═══ Given information

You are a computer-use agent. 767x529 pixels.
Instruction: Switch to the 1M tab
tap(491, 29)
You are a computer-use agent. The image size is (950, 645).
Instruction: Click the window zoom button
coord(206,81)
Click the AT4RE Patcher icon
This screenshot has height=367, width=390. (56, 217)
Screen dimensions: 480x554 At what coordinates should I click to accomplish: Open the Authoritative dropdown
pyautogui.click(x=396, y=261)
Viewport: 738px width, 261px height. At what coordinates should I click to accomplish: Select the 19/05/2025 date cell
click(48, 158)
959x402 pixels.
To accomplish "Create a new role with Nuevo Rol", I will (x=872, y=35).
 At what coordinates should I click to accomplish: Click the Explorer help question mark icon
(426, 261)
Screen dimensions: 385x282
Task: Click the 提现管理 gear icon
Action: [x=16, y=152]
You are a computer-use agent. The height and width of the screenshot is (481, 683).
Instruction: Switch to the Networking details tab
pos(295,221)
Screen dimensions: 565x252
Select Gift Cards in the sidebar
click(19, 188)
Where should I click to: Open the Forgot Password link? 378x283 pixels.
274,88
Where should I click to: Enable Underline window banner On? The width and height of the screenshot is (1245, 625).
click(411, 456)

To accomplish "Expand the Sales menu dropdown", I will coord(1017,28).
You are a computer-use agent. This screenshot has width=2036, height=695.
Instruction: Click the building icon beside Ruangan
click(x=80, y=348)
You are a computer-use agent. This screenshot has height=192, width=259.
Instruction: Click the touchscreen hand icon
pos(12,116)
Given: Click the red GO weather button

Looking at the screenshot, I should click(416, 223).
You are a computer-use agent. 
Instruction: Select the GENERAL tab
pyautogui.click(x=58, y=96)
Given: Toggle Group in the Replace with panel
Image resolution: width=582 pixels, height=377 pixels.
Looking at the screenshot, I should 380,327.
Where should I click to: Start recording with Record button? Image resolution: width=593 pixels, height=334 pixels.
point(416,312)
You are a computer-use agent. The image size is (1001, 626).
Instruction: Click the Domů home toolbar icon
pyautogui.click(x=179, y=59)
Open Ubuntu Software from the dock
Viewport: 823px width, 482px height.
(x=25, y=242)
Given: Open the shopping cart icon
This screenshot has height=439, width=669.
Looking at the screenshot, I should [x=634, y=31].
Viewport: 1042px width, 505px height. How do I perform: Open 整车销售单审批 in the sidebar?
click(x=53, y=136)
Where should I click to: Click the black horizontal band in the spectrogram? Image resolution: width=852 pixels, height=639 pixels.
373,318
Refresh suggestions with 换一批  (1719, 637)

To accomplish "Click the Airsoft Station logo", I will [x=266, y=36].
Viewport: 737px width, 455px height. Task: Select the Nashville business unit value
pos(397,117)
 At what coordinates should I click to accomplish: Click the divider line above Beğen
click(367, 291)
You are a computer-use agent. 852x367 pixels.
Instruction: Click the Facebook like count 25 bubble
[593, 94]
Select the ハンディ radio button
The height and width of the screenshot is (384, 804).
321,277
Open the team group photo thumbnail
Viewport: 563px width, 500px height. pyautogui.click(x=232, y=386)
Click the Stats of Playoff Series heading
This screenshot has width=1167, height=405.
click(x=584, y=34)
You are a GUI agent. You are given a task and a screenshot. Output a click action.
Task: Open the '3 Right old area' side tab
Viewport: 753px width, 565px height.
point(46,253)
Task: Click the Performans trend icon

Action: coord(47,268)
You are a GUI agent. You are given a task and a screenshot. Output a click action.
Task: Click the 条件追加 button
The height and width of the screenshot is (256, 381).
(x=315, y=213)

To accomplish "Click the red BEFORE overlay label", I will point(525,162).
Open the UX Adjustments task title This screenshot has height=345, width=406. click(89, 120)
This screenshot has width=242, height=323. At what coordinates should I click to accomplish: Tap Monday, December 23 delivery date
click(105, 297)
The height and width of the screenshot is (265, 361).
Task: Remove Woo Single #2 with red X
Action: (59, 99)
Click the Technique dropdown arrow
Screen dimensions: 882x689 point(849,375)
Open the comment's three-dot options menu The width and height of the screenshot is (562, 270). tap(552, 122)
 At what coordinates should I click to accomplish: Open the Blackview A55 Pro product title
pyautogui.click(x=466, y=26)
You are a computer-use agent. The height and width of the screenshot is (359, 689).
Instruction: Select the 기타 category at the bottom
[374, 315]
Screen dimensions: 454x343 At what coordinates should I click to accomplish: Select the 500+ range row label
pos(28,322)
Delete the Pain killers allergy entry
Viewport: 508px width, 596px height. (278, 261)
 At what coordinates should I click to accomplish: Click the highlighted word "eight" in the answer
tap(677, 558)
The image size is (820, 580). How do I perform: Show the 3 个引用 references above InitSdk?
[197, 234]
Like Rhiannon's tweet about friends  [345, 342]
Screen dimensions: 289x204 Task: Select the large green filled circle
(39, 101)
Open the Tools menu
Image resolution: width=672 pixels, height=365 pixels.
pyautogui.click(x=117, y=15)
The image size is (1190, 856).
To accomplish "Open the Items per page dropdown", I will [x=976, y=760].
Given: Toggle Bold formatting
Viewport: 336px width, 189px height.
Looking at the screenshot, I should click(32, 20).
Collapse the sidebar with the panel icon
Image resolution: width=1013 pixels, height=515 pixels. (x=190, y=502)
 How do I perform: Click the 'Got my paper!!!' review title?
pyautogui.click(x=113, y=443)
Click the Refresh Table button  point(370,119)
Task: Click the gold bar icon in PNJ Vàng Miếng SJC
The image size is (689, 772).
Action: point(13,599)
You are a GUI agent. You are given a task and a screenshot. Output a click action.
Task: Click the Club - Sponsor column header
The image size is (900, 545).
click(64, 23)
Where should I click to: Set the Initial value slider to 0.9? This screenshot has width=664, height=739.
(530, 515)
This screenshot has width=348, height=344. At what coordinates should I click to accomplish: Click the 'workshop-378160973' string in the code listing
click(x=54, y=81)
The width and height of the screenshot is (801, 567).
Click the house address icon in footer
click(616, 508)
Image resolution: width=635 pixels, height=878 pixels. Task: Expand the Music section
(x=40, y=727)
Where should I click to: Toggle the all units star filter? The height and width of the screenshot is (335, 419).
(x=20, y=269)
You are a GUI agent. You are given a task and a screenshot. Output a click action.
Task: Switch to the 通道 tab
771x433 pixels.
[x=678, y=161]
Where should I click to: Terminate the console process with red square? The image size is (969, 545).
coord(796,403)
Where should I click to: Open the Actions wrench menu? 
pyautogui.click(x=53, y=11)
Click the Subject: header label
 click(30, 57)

══════

Objective: Extract all of the data entries lines above verbatim, with nothing changed.

Reply to the task:
You are a computer-use agent. 767x529 pixels.
Instruction: Switch to the 1M tab
tap(491, 29)
You are a computer-use agent. The image size is (950, 645).
Instruction: Click the window zoom button
coord(206,81)
Click the AT4RE Patcher icon
This screenshot has height=367, width=390. (56, 217)
Screen dimensions: 480x554 At what coordinates should I click to accomplish: Open the Authoritative dropdown
pyautogui.click(x=396, y=261)
Viewport: 738px width, 261px height. At what coordinates should I click to accomplish: Select the 19/05/2025 date cell
click(48, 158)
959x402 pixels.
To accomplish "Create a new role with Nuevo Rol", I will (x=872, y=35).
 At what coordinates should I click to accomplish: Click the Explorer help question mark icon
(426, 261)
Screen dimensions: 385x282
Task: Click the 提现管理 gear icon
Action: [x=16, y=152]
You are a computer-use agent. The height and width of the screenshot is (481, 683).
Instruction: Switch to the Networking details tab
pos(295,221)
Screen dimensions: 565x252
Select Gift Cards in the sidebar
click(19, 188)
Where should I click to: Open the Forgot Password link? 378x283 pixels.
274,88
Where should I click to: Enable Underline window banner On? The width and height of the screenshot is (1245, 625).
click(411, 456)

To accomplish "Expand the Sales menu dropdown", I will coord(1017,28).
You are a computer-use agent. This screenshot has width=2036, height=695.
Instruction: Click the building icon beside Ruangan
click(x=80, y=348)
You are a computer-use agent. This screenshot has height=192, width=259.
Instruction: Click the touchscreen hand icon
pos(12,116)
Given: Click the red GO weather button

Looking at the screenshot, I should click(416, 223).
You are a computer-use agent. 
Instruction: Select the GENERAL tab
pyautogui.click(x=58, y=96)
Given: Toggle Group in the Replace with panel
Image resolution: width=582 pixels, height=377 pixels.
Looking at the screenshot, I should 380,327.
Where should I click to: Start recording with Record button? Image resolution: width=593 pixels, height=334 pixels.
point(416,312)
You are a computer-use agent. The image size is (1001, 626).
Instruction: Click the Domů home toolbar icon
pyautogui.click(x=179, y=59)
Open Ubuntu Software from the dock
Viewport: 823px width, 482px height.
(x=25, y=242)
Given: Open the shopping cart icon
This screenshot has height=439, width=669.
Looking at the screenshot, I should [x=634, y=31].
Viewport: 1042px width, 505px height. How do I perform: Open 整车销售单审批 in the sidebar?
click(x=53, y=136)
Where should I click to: Click the black horizontal band in the spectrogram? Image resolution: width=852 pixels, height=639 pixels.
373,318
Refresh suggestions with 换一批  (1719, 637)

To accomplish "Click the Airsoft Station logo", I will [x=266, y=36].
Viewport: 737px width, 455px height. Task: Select the Nashville business unit value
pos(397,117)
 At what coordinates should I click to accomplish: Click the divider line above Beğen
click(367, 291)
You are a computer-use agent. 852x367 pixels.
Instruction: Click the Facebook like count 25 bubble
[593, 94]
Select the ハンディ radio button
The height and width of the screenshot is (384, 804).
321,277
Open the team group photo thumbnail
Viewport: 563px width, 500px height. pyautogui.click(x=232, y=386)
Click the Stats of Playoff Series heading
This screenshot has width=1167, height=405.
click(x=584, y=34)
You are a GUI agent. You are given a task and a screenshot. Output a click action.
Task: Open the '3 Right old area' side tab
Viewport: 753px width, 565px height.
point(46,253)
Task: Click the Performans trend icon

Action: coord(47,268)
You are a GUI agent. You are given a task and a screenshot. Output a click action.
Task: Click the 条件追加 button
The height and width of the screenshot is (256, 381).
(x=315, y=213)

To accomplish "Click the red BEFORE overlay label", I will point(525,162).
Open the UX Adjustments task title This screenshot has height=345, width=406. click(89, 120)
This screenshot has width=242, height=323. At what coordinates should I click to accomplish: Tap Monday, December 23 delivery date
click(105, 297)
The height and width of the screenshot is (265, 361).
Task: Remove Woo Single #2 with red X
Action: (59, 99)
Click the Technique dropdown arrow
Screen dimensions: 882x689 point(849,375)
Open the comment's three-dot options menu The width and height of the screenshot is (562, 270). tap(552, 122)
 At what coordinates should I click to accomplish: Open the Blackview A55 Pro product title
pyautogui.click(x=466, y=26)
You are a computer-use agent. The height and width of the screenshot is (359, 689).
Instruction: Select the 기타 category at the bottom
[374, 315]
Screen dimensions: 454x343 At what coordinates should I click to accomplish: Select the 500+ range row label
pos(28,322)
Delete the Pain killers allergy entry
Viewport: 508px width, 596px height. (278, 261)
 At what coordinates should I click to accomplish: Click the highlighted word "eight" in the answer
tap(677, 558)
The image size is (820, 580). How do I perform: Show the 3 个引用 references above InitSdk?
[197, 234]
Like Rhiannon's tweet about friends  [345, 342]
Screen dimensions: 289x204 Task: Select the large green filled circle
(39, 101)
Open the Tools menu
Image resolution: width=672 pixels, height=365 pixels.
pyautogui.click(x=117, y=15)
The image size is (1190, 856).
To accomplish "Open the Items per page dropdown", I will [x=976, y=760].
Given: Toggle Bold formatting
Viewport: 336px width, 189px height.
Looking at the screenshot, I should click(32, 20).
Collapse the sidebar with the panel icon
Image resolution: width=1013 pixels, height=515 pixels. (x=190, y=502)
 How do I perform: Click the 'Got my paper!!!' review title?
pyautogui.click(x=113, y=443)
Click the Refresh Table button  point(370,119)
Task: Click the gold bar icon in PNJ Vàng Miếng SJC
The image size is (689, 772).
Action: point(13,599)
You are a GUI agent. You are given a task and a screenshot. Output a click action.
Task: Click the Club - Sponsor column header
The image size is (900, 545).
click(64, 23)
Where should I click to: Set the Initial value slider to 0.9? This screenshot has width=664, height=739.
(530, 515)
This screenshot has width=348, height=344. At what coordinates should I click to accomplish: Click the 'workshop-378160973' string in the code listing
click(x=54, y=81)
The width and height of the screenshot is (801, 567).
Click the house address icon in footer
click(616, 508)
Image resolution: width=635 pixels, height=878 pixels. Task: Expand the Music section
(x=40, y=727)
Where should I click to: Toggle the all units star filter? The height and width of the screenshot is (335, 419).
(x=20, y=269)
You are a GUI agent. You are given a task and a screenshot. Output a click action.
Task: Switch to the 通道 tab
771x433 pixels.
[x=678, y=161]
Where should I click to: Terminate the console process with red square? The image size is (969, 545).
coord(796,403)
Where should I click to: Open the Actions wrench menu? 
pyautogui.click(x=53, y=11)
Click the Subject: header label
 click(30, 57)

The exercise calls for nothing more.